Anche con un laser pulsato e un gas inerte, le impostazioni dei parametri rappresentano il passaggio finale che determina il successo.

 

►Potenza di picco e frequenza di impulso: una potenza di picco più elevata garantisce un'efficace vaporizzazione del materiale, mentre una frequenza di impulso adeguata (non necessariamente più alta è migliore) deve corrispondere alla velocità di taglio per garantire un tempo di raffreddamento sufficiente per ciascun impulso.

 

►Velocità di taglio: una velocità troppo lenta comporta un apporto di calore eccessivo; una velocità troppo elevata potrebbe causare tagli incompleti o bordi irregolari.

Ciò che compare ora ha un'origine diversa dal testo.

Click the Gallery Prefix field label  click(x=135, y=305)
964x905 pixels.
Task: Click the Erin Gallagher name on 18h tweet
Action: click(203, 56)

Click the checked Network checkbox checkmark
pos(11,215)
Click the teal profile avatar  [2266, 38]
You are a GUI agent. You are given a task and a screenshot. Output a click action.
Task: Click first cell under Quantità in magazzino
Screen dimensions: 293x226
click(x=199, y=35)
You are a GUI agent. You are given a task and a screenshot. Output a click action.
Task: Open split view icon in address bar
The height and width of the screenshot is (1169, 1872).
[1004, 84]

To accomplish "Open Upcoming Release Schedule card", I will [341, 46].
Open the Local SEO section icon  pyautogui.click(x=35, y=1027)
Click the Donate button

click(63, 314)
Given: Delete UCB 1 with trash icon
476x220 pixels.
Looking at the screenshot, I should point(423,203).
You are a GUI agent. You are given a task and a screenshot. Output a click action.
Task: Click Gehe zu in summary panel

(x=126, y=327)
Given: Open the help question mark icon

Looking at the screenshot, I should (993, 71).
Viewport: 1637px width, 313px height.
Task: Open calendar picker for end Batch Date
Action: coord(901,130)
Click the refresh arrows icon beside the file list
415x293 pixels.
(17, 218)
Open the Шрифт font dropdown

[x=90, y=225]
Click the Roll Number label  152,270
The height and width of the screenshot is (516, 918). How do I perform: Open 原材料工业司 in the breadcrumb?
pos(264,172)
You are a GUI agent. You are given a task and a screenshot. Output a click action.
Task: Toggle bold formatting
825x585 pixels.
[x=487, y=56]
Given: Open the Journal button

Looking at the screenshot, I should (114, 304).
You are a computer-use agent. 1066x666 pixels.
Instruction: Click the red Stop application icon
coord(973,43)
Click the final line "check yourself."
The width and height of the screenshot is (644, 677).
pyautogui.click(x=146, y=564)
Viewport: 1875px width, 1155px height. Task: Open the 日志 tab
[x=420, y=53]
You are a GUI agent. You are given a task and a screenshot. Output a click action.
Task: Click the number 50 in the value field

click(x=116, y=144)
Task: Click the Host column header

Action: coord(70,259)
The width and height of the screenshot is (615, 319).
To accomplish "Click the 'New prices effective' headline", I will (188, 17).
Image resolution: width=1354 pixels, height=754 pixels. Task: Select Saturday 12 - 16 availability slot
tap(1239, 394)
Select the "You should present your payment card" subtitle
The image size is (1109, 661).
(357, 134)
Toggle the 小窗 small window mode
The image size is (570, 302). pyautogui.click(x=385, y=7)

L'obiettivo è utilizzare la massima velocità possibile garantendo al tempo stesso una penetrazione completa.

 

►Posizione focale: allinea con precisione la messa a fuoco sulla superficie del materiale o leggermente all'interno per ottenere il diametro del punto più piccolo e la densità di energia più elevata per un taglio più fine.

 

►Ugello e portata del gas: selezionare un diametro dell'ugello appropriato e garantire un flusso sufficiente e stabile di gas inerte di elevata-purezza per formare un'efficace cortina protettiva e un'efficiente capacità di espulsione.